Hal lain yang tersurat dalam film adalah kentalnya unsur agama Islam dalam pendidikan sekolah negeri. Pertanyaan penonton pun terlontar perihal topik yang sering diangkat Ariani dalam film-filmnya itu (seperti Born in Aceh dan Women and Syariah Law). Lulusan Filsafat Universitas Gajah Mada ini mengungkapkan apa yang sesungguhnya ingin ia gali lebih dalam. “Saya sangat tertarik dengan isu Islam karena Islam adalah agama mayoritas di Indonesia. Disekolah negeri yang seharusnya sekuler, ternyata ada yang di bawah Departemen Agama (misalnya pendidikan madrasah). Seolah-olah yang mendapat fasilitas dari Departemen Agama justru yang mayoritas. Kalau memang sebuah negara bhinneka tunggal ika, perlakuannya seharusnya sama, ya.”

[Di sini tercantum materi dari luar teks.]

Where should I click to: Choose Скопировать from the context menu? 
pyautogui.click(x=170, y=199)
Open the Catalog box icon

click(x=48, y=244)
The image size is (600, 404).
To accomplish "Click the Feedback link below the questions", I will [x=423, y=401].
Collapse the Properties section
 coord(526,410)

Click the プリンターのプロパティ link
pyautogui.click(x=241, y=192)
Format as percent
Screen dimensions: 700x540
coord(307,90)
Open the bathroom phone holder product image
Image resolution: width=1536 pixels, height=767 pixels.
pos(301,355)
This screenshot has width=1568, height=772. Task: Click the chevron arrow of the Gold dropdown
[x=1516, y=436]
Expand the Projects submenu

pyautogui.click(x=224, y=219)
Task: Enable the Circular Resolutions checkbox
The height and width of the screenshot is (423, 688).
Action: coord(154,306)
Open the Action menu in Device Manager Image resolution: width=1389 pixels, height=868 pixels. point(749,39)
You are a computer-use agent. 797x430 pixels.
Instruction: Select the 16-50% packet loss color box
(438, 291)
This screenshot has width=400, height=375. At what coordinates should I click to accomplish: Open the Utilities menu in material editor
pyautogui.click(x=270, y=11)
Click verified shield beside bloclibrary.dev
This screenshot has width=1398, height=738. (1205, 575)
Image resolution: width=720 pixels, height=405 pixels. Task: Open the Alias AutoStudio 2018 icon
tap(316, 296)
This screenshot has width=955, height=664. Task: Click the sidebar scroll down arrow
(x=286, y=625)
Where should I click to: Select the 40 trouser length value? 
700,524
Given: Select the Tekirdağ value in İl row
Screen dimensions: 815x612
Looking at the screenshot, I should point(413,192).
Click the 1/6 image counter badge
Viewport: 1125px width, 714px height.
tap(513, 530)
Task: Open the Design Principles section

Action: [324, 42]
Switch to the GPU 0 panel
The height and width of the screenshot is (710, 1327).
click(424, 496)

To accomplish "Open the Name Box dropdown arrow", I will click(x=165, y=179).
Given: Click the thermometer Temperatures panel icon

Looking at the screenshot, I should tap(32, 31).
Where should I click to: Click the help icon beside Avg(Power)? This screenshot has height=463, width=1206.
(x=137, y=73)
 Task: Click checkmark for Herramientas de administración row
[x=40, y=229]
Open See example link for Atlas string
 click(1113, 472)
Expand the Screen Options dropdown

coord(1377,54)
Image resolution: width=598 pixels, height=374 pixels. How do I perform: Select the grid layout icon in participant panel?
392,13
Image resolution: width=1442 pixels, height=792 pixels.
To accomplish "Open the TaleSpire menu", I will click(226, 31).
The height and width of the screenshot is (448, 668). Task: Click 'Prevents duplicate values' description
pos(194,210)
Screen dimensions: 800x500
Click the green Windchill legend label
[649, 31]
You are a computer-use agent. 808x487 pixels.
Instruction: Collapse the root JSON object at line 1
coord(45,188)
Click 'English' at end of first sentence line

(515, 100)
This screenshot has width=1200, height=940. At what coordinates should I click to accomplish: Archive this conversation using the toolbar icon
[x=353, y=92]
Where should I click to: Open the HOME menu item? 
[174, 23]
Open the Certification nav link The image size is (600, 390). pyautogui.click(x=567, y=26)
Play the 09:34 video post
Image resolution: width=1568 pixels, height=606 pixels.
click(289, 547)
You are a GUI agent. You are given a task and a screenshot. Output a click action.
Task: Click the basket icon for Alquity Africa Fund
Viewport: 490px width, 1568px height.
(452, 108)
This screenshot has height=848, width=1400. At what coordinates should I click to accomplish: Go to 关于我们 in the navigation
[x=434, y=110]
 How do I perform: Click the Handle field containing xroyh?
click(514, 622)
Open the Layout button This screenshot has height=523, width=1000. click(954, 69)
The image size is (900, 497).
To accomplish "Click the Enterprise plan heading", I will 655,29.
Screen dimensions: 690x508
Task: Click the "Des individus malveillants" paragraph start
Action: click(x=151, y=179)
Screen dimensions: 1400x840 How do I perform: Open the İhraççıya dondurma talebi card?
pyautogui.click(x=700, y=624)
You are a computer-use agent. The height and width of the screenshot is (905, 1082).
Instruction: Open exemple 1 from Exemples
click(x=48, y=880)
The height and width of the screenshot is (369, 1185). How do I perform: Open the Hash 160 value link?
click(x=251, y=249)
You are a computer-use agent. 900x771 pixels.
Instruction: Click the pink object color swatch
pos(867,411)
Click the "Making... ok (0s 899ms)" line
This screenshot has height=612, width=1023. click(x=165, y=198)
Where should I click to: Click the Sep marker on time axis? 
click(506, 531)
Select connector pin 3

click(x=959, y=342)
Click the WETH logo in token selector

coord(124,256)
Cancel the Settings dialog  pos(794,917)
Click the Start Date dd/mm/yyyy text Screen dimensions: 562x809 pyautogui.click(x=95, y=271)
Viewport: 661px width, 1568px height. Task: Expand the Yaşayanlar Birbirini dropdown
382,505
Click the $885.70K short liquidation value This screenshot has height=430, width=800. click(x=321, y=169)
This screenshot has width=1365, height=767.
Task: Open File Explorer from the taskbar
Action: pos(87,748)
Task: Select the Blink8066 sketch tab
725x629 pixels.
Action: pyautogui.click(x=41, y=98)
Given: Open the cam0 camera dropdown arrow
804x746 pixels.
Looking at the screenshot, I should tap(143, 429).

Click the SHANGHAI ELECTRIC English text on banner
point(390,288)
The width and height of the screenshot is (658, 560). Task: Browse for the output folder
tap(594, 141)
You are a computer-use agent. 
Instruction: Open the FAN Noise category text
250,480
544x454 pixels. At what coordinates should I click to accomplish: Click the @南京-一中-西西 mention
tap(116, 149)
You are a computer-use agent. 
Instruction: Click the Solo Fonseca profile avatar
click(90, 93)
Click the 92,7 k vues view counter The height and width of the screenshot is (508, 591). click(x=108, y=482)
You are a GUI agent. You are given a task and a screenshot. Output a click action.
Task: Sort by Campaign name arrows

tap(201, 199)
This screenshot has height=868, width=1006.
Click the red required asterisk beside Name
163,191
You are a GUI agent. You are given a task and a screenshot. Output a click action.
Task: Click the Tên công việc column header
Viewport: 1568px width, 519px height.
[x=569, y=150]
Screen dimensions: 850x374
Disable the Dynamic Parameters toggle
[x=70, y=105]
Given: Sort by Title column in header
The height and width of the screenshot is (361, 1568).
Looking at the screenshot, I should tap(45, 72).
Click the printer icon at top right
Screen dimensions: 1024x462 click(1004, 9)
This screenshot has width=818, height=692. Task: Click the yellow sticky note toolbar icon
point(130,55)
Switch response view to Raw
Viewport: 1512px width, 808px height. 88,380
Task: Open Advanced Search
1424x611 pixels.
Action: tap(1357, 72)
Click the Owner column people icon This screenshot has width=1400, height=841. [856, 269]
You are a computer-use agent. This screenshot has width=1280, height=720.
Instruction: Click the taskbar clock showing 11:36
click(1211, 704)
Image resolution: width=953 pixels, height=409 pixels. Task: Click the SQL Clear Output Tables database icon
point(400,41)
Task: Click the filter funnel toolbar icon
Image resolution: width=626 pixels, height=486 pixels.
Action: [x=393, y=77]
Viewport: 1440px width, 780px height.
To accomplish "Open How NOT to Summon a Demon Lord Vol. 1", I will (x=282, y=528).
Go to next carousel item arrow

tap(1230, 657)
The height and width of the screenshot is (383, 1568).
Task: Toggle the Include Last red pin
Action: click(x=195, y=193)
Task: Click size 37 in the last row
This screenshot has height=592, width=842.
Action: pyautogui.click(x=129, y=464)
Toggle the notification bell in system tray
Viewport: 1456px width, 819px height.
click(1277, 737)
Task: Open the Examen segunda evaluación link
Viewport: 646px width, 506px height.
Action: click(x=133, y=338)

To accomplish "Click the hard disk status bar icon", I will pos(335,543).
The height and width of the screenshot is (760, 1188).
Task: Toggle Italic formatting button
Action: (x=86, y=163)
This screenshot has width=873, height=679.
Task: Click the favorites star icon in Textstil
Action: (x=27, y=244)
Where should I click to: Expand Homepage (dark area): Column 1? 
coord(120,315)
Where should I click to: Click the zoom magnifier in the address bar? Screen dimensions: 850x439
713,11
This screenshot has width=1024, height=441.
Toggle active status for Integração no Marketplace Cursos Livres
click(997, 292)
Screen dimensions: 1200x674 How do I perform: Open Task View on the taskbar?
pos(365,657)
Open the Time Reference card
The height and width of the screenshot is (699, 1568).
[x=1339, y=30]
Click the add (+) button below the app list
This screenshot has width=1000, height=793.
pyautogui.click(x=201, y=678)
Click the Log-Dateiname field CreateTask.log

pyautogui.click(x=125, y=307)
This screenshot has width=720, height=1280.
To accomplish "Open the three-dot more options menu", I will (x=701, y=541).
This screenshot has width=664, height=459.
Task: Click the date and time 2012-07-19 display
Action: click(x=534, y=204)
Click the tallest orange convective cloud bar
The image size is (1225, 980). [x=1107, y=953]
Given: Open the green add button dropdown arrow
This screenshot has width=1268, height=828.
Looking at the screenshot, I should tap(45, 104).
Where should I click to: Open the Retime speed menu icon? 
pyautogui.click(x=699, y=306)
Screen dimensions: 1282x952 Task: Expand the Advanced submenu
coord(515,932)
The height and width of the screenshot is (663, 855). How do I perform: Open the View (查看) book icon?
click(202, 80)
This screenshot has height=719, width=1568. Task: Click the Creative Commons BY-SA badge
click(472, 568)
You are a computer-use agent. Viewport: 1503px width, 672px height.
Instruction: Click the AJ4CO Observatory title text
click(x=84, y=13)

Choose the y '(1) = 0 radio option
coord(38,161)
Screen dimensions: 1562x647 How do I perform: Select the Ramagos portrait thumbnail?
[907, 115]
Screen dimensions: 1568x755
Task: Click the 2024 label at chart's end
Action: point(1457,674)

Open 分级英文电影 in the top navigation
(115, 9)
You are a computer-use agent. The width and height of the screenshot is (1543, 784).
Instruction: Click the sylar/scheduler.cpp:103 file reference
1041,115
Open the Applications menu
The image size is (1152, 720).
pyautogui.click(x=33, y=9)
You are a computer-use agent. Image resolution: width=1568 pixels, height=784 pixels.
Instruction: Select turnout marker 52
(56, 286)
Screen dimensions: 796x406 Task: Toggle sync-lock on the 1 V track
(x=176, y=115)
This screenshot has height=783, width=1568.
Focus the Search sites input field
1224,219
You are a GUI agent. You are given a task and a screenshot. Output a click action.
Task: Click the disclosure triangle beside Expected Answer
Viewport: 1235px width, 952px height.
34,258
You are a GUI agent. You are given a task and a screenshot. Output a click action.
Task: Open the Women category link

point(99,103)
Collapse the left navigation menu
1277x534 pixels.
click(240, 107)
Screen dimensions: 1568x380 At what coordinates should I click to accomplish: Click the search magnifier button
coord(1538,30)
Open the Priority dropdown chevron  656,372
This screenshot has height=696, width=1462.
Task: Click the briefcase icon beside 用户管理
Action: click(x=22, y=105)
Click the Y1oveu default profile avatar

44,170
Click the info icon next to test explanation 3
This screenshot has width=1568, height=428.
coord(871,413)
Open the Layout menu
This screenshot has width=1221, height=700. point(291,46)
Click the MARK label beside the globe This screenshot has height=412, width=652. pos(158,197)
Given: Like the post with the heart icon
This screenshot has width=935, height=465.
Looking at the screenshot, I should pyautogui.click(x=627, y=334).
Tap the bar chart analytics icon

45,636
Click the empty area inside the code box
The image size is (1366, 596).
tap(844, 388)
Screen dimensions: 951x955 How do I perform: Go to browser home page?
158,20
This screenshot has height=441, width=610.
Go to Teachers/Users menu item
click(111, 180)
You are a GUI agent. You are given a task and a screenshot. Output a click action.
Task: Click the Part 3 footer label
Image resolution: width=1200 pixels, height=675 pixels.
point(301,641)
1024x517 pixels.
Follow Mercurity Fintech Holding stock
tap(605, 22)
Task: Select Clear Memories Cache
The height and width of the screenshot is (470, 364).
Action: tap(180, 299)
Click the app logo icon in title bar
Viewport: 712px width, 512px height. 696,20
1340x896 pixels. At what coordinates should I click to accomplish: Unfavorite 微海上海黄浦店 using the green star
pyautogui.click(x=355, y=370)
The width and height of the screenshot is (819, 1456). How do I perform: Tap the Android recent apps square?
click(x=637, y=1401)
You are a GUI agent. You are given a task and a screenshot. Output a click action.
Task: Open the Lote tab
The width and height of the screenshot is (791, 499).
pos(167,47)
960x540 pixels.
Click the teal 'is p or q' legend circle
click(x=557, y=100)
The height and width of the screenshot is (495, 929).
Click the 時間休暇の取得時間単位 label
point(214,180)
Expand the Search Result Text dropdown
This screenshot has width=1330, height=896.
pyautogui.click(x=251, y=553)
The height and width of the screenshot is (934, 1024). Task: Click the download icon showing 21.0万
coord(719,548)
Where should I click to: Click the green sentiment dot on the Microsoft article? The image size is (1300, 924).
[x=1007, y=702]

Dari perspektif gender, film juga menggambarkan perlakuan yang tidak sama, yakni lewat bagaimana seorang guru agama Islam memberikan “doktrin” berbeda kepada siswa-siswi. Contohnya, anak laki-laki sedari dini sudah secara didaktis dikonsepkan menjadi kepala rumah tangga, yang artinya mereka harus punya penghasilan lebih banyak dari istri. Anak-anak perempuan “dibentuk” untuk mengasuh anak dan patuh pada suami. Diseragamkan. Tanpa diberi kebebasan eksplorasi. Ini adalah salah satu common error dunia pendidikan Indonesia. Layu Sebelum Berkembang kembali menunjukkan poin yang “melayukan” anak-anak itu.
“Layunya” mereka mungkin paling terasa saat pelatihan baris-berbaris ala militer yang dibumbui hujan teriakan senior. Adegan yang sangat nostalgic bagi saya dan alumni-alumni orientasi yang lain. Ternyata, benar saja, bagian akhir film inilah yang paling intens dikomentari penonton. Saya rasa masih ada sakit hati mengendap akibat serangkaian perploncoan yang mereka pernah ikuti. Salah satu penonton mengaku cukup kaget mengetahui zaman sekarang masih ada kegiatan militeristik seperti itu, yang notabene dialaminya puluhan tahun lalu. Tentunya sistem ini sudah tidak relevan lagi dan semestinya dihapuskan. Apalagi, sistem telah berulang kali memakan korban, seperti kasus mahasiswa ITN Malang yang meninggal saat orientasi. Menurut Ariani, itu adalah salah satu bentuk fasisme, dengan adanya upaya pembalasan dendam yang tiada akhir dalam hubungan senior-junior yang tidak egaliter. Akantetapi, masa orientasi tidak selalu dilalui dengan sakit hati. Salah satu penonton yang masih bersekolah mengatakan bahwa di sekolahnya tidak ada senioritas. Orientasi hanya ajang seru-seruan saja, katanya. Jadi, ada yang malah ingin kembali ke masa-masa itu, di mana menurutnya terjalin kebersamaan dengan kawan-kawan barunya.
Judul Layu Sebelum Berkembang bisa dianalogikan dengan bagaimana anak-anak terkungkung sistem, sehingga potensi mereka yang tersembunyi (atau sengaja disembunyikan) tidak mampu dirangsang untuk tumbuh. Ibaratnya tumbuhan bertunas, tunas mereka dimatikan terlebih dahulu, bahkan sebelum proses berbunga mulai. Apa ya, yang terjadi jika mereka dibiarkan berkembang tanpa harus dilayukan? Mungkin saja Dila dan Kiki kelak tampil sebagai penyanyi dan pemain drum terkenal yang NEM SDnya sama sekali tidak dipersoalkan.